MONTREAL – Dollarama says intense retail competition in Canada will prevent the discount chain from quickly boosting prices to compensate for the loonie’s rapid depreciation.
“We’re just not going to pass on this approximately 10 per cent increase in foreign exchange to our customers that quickly,” chairman and CEO Larry Rossy said Wednesday during a conference call about Dollarama’s fourth quarter and 2013 results.
“It will be done diligently and thoughtfully to respect the competitive environment that we’re in,” Rossy told analysts.
The Montreal-based company’s profits grew by 7.6 per cent to $83 million in the fourth quarter, despite one week less business than the prior year.
Instead of an across-the-board price increase, the chain is evaluating each of the thousands of products it sells in its 874 stores across Canada.
Rossy said the competitive environment is tougher and the company’s success has made it a target.
Although it is the largest dollar chain in Canada, offering prices up to $3, Dollarama (TSX:DOL) also faces stiff competition from large U.S. retailers like Wal-Mart and Target that offer low-priced items.
“You have the major retailers giving extremely good values particularly in seasonal merchandise and we have to be on our toes and be very, very competitive, more so than five years ago,” Rossy said.
Chief financial officer Michael Ross said while the currency deterioration isn’t good news, it is manageable. Dollarama has currency hedges that provide it at least six months of protection from changes to the Canadian dollar.
He said the company will absorb some of the currency hit by keeping gross margins within a range of 36 to 37 per cent to ensure it offers value, protects sales and even stimulates the top line.
Dollarama shares set a record high Wednesday after the company’s latest quarterly profit beat expectations and it announced a 14-per-cent boost to its quarterly dividend to 16 cents per share starting in May.
The company’s stocks briefly hit an intraday high of $94.25, above the previous record $90.74 set last November, before giving up some of the gains. The stock was still up $6.87, or eight per cent, at $92.65 in early afternoon trading on the TSX.
Dollarama said it earned $1.17 per diluted share for the 13-week period ended Feb. 2. That compared with $1.04 per share or $77.1 million for 14 weeks in the prior year.
Sales for the quarter were $582.2 million, up 3.6 per cent from $561.8 million last year. Sales increased by 9.9 per cent when adjusting for the extra week of business last year that contributed $32.1 million of total sales.
Sixty-one per cent of Dollarama’s sales came from products over $1, up from 56 per cent a year earlier.
Dollarama was expected to earn $1.09 per share of net income or $1.10 per share of adjusted earnings on $575.8 million in revenues during the quarter, according to analysts polled by Thomson Reuters.

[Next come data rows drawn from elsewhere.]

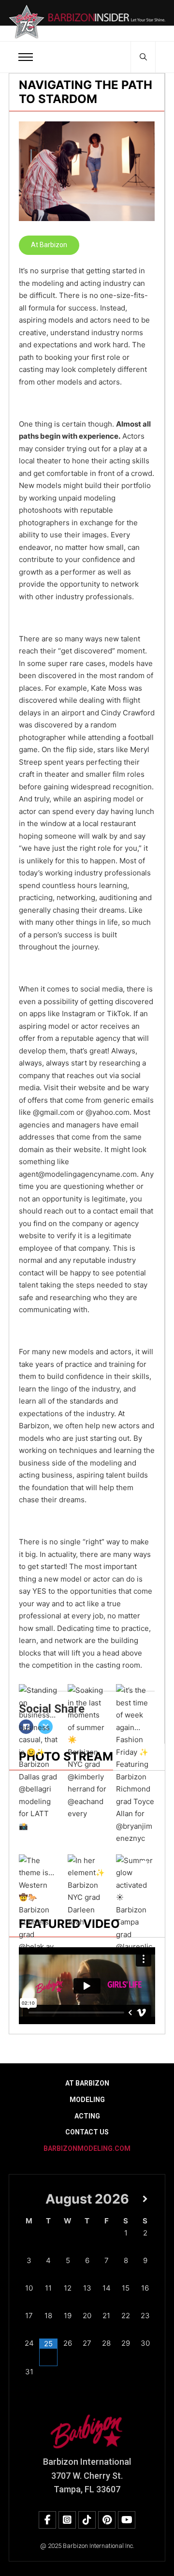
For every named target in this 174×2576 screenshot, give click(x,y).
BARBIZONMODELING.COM (87, 2148)
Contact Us (87, 2132)
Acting (87, 2116)
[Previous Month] (29, 2199)
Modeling (87, 2099)
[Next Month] (145, 2199)
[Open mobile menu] (25, 57)
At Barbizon (49, 245)
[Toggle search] (143, 57)
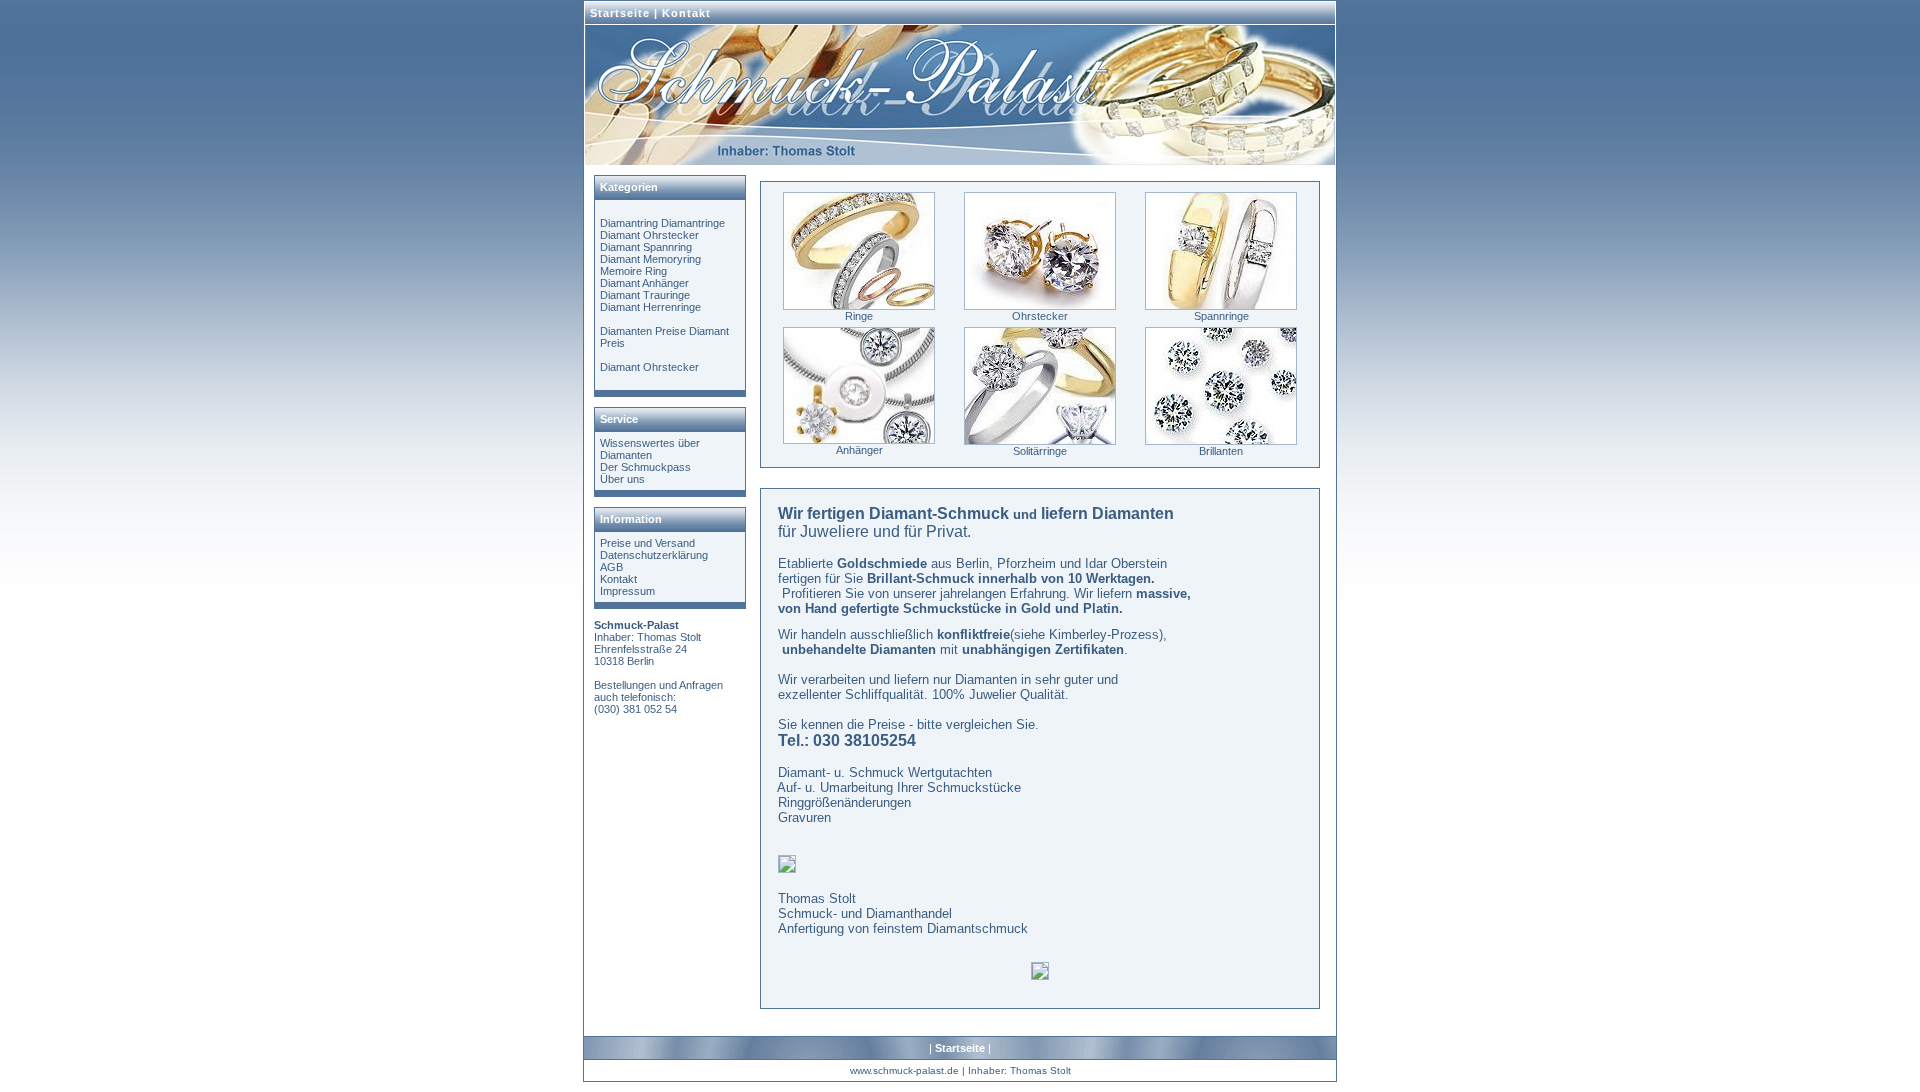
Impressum (627, 591)
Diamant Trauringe (645, 295)
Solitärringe (1040, 451)
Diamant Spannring (646, 247)
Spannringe (1221, 316)
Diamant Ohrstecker (649, 235)
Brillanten (1221, 451)
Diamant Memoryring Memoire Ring (650, 265)
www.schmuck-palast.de (904, 1070)
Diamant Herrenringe (650, 307)
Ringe (859, 316)
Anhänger (859, 450)
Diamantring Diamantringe (662, 223)
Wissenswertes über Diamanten (650, 449)
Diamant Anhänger (644, 283)
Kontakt (686, 13)
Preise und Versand (647, 543)
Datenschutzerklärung (654, 555)
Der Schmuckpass (645, 467)
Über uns (622, 479)
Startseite (620, 13)
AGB (611, 567)
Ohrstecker (1040, 316)
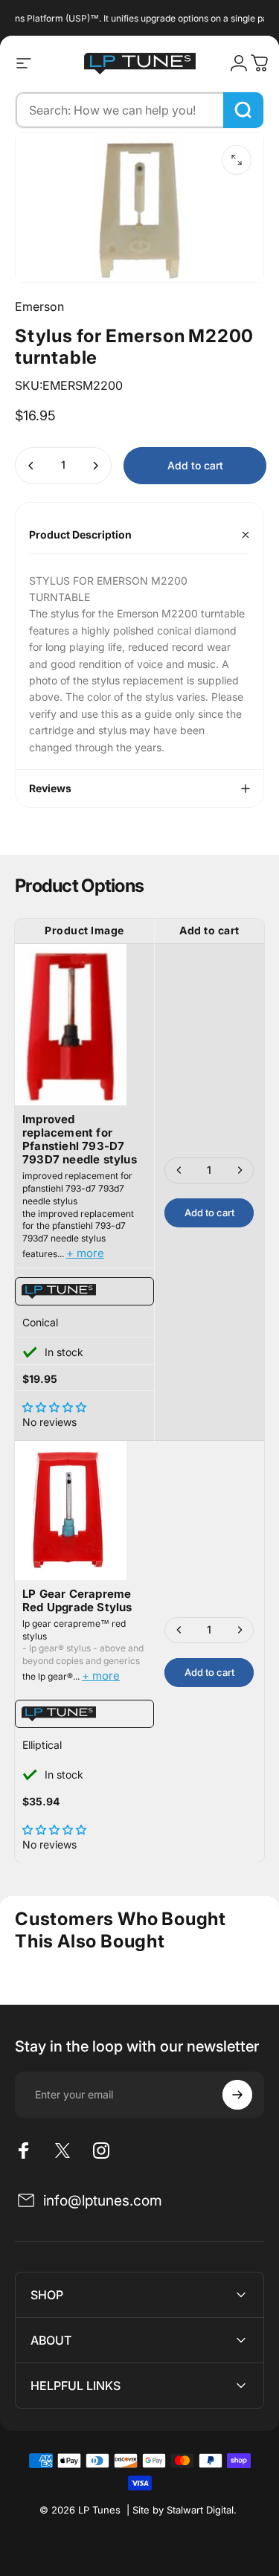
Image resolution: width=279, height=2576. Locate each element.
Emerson (39, 306)
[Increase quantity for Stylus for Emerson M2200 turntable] (95, 466)
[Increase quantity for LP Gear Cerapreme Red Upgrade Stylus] (239, 1630)
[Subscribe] (237, 2095)
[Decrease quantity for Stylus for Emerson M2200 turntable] (31, 466)
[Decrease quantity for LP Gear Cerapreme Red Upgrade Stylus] (179, 1630)
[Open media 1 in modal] (236, 160)
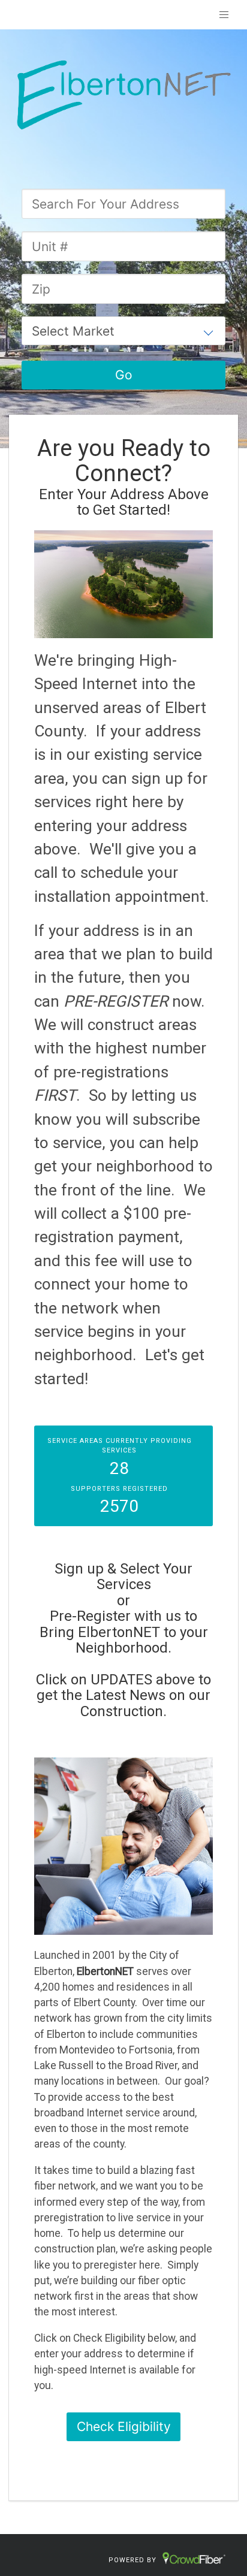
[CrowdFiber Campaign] (123, 93)
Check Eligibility (124, 2426)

The increase in sales was driven by an 11.3 per cent growth in the total number of stores with the addition of 89 location over the year, including 27 in the quarter, and a 1.1 per cent increase in same-store sales on a 13-week basis — a key retail measure for sales in stores open at least a year. The company plans to open 70 to 80 net new stores this year, mostly in Ontario and Western Canada.
The increased same-store sales was helped by a 4.4 per cent increase in average transaction size, partially offset by a 3.1 per cent decrease in the number of transactions because of weather disruptions that reduced store traffic.
The quarter spanned the important holiday shopping period when many Canadian retailers coped with especially bad weather before Christmas and early in the new year. In January, Dollarama said that its December sales fell significantly due to the temporary closures affecting nearly 10 per cent of the chain, but said customer traffic returned to normal levels in January.
“Unfortunately circumstances beyond our control, such as severe weather conditions, had an unfavourable impact on our sales this winter, with a particularly adverse impact on traffic at store level in the important two weeks leading up to Christmas,” Rossy said.
For fiscal 2013, Dollarama’s annual sales surpassed $2 billion, rising nearly 14 per cent from $1.86 billion in the previous year when it benefited from an extra week of business. Net earnings for the year were $250.1 million, or $3.47 per diluted share, compared with $221 million, or $2.94 per diluted share in 2012.
Irene Nattel of RBC Capital Markets raised her target price by two per cent to $103 after Dollarama posted another “solid quarter.”
“Dollarama’s ability to deliver 10 per cent EPS growth despite weather disruptions in the fourth quarter underscore the strength of the business model,” she wrote in a report.